His family members are the Muggle-Wumps. They appear in The Twits.

== The Enormous Crocodile ==

The Muggle-Wump of The Enormous Crocodile, after reasoning with the wily reptile that it is wrong to eat little children, loses his temper and very nearly his life when the Crocodile bites into his tree to catch him. He gets revenge, however, by following the Enormous Crocodile and thwarting his chances at catching a child when they are about to come near him. In doing this he angers the Enormous Crocodile into wanting to eat more children, only to be thwarted by the Roly-Poly Bird (another recurring character in Dahl's books) and Trunky the Elephant who hurls the Enormous Crocodile into the sun, killing him.

== The Twits ==

The Muggle-Wump in this story has a wife and children, and is subject to animal cruelty at the hands of Mr. and Mrs. Twit, two retired circus trainers. They force the Muggle-Wumps to balance on their heads, one on top of the other, or else stand and walk on their hands, all at the peril of feeling Mrs. Twit's "beastly [walking-]stick". Mr. Twit smears the Dead Tree with glue to trap birds for his favourite dish of bird pie. When the monkeys shout warnings, the birds do not understand their language and so are always caught by Mr. and Mrs. Twit.

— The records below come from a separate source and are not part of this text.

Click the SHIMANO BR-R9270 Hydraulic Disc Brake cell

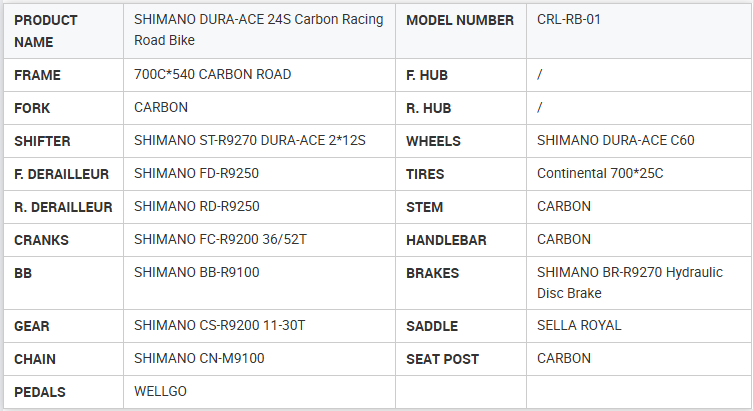click(x=629, y=283)
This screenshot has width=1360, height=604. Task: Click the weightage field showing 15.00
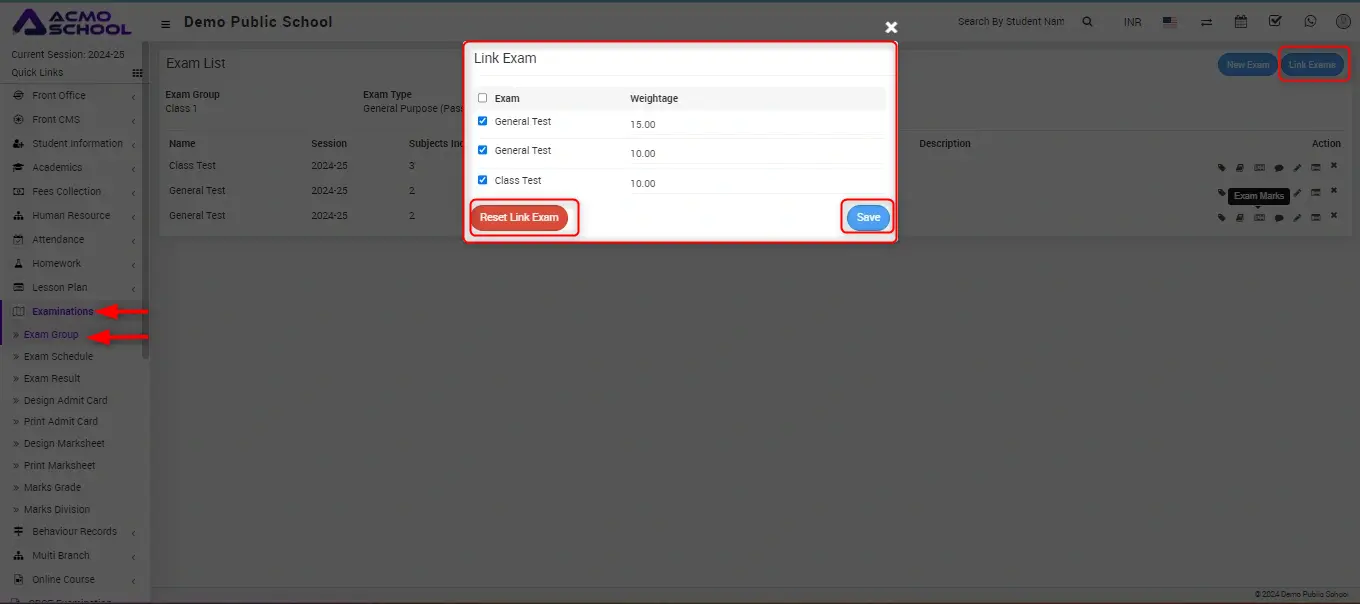pos(643,125)

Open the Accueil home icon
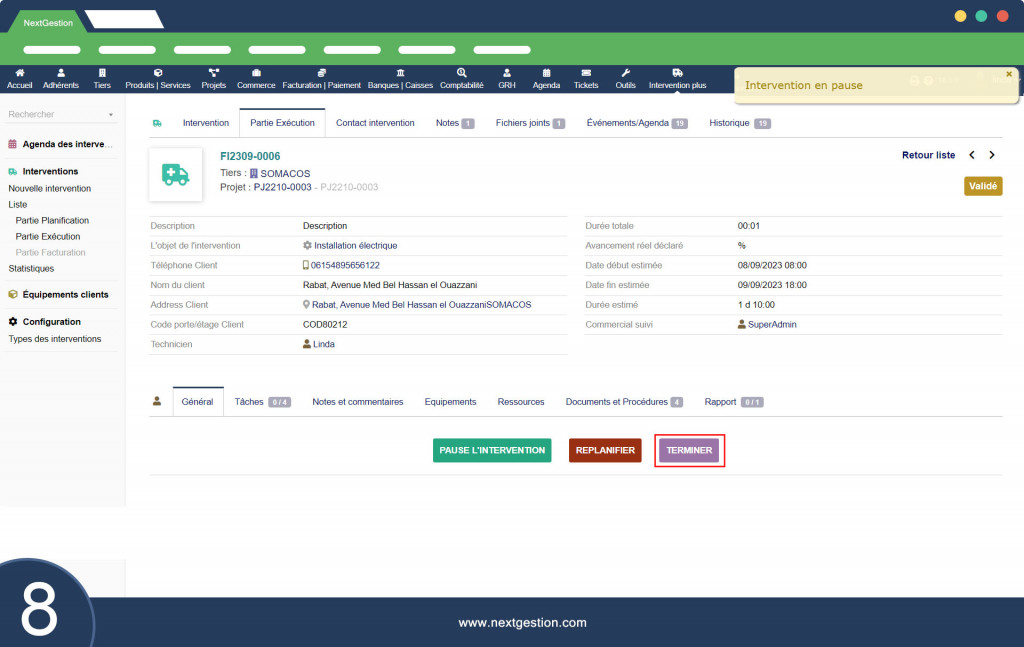20,73
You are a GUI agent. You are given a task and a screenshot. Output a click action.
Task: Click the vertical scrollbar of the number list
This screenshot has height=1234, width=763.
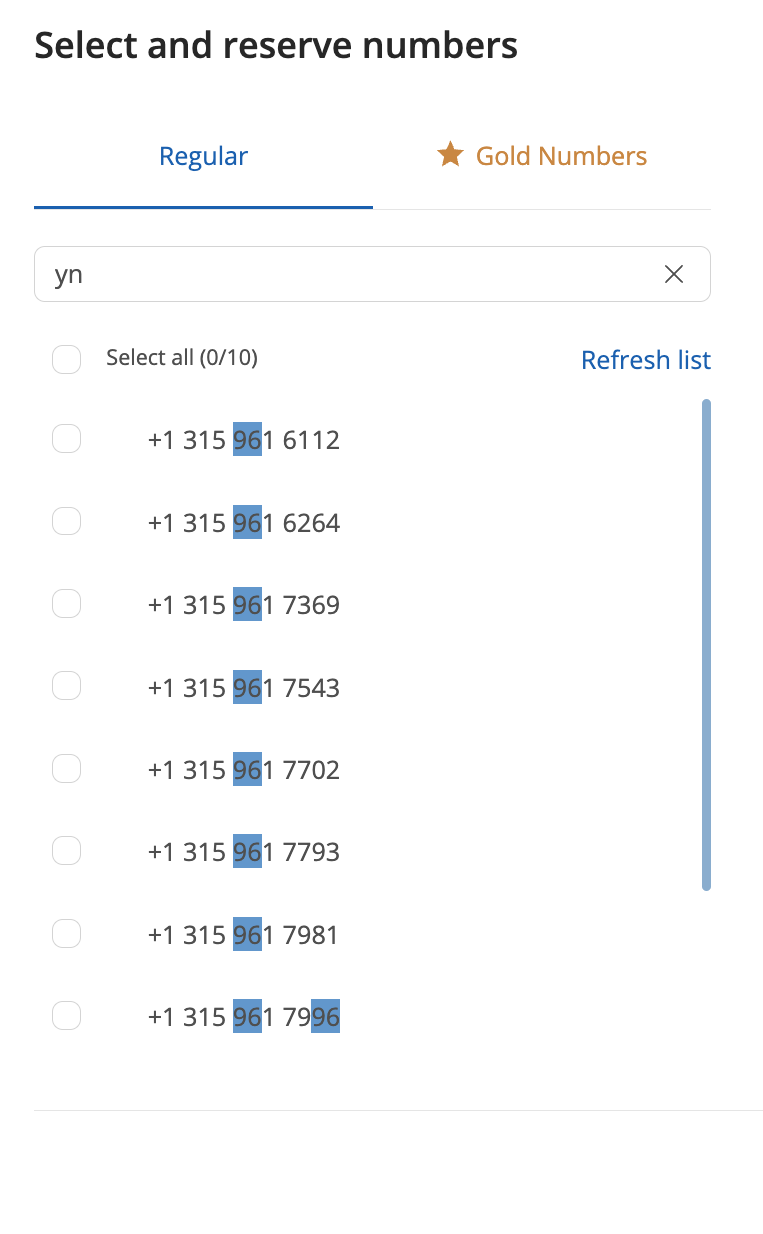[706, 645]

He is assisted by the Roly-Poly Bird, a friend of Muggle-Wump who is holidaying in England. The Roly-Poly Bird can speak both the African language of the monkeys and the English of the native birds. The Muggle-Wumps rescue the latter and escape from their cage whilst the Twits are away. The monkeys and the birds attach all the Twits' living-room furniture to the ceiling with the sticky glue used by Mr. Twit. They then, on the Twits' return, have two birds drop some glue onto the couple's heads. Upon entering their house, the Twits presume that their living room has turned upside down and that they must therefore be standing on the ceiling, so they stand on their heads and become stuck. Muggle-Wump and his family are then able to return home with the help of the Roly-Poly Bird, who flies them all the way back to Africa, presumably to live happily ever after.

=== The Muggle-Wumps ===
The Muggle-Wumps are the family of the Muggle-Wump in the story. They consist of Muggle-Wump's wife and their two children.

== The Giraffe and the Pelly and Me ==

Possibly not a Muggle-Wump at all, but said to resemble them, this monkey is referred to in the title "The Giraffe and the Pelly and Me". He is a window-washer by trade, and has a very good working relationship with his partners: the Giraffe whose neck can stretch out to any length, and the Pelican ("Pelly"), the top half of whose bill can collapse inwards like a tape-measure. The Giraffe is the ladder, the Pelican (with his deeply pouched bill) is the bucket for the water, and the monkey cleans the windows with a cloth. He is also an adept singer and dancer.

Whilst he is working for the Duke of Hampshire, the Monkey and the Giraffe notice an armed burglar stealing the Duchess' jewellery, whereupon the Pelican traps the thief in the pouch of his enormous bill and later gives him to the police. The Duke then allows the monkey and his friends to live on the grounds of his wealthy estate, and their house is reverted into its former function: a sweetshop, much to the delight of the narrator. The monkey then closes the story with a song.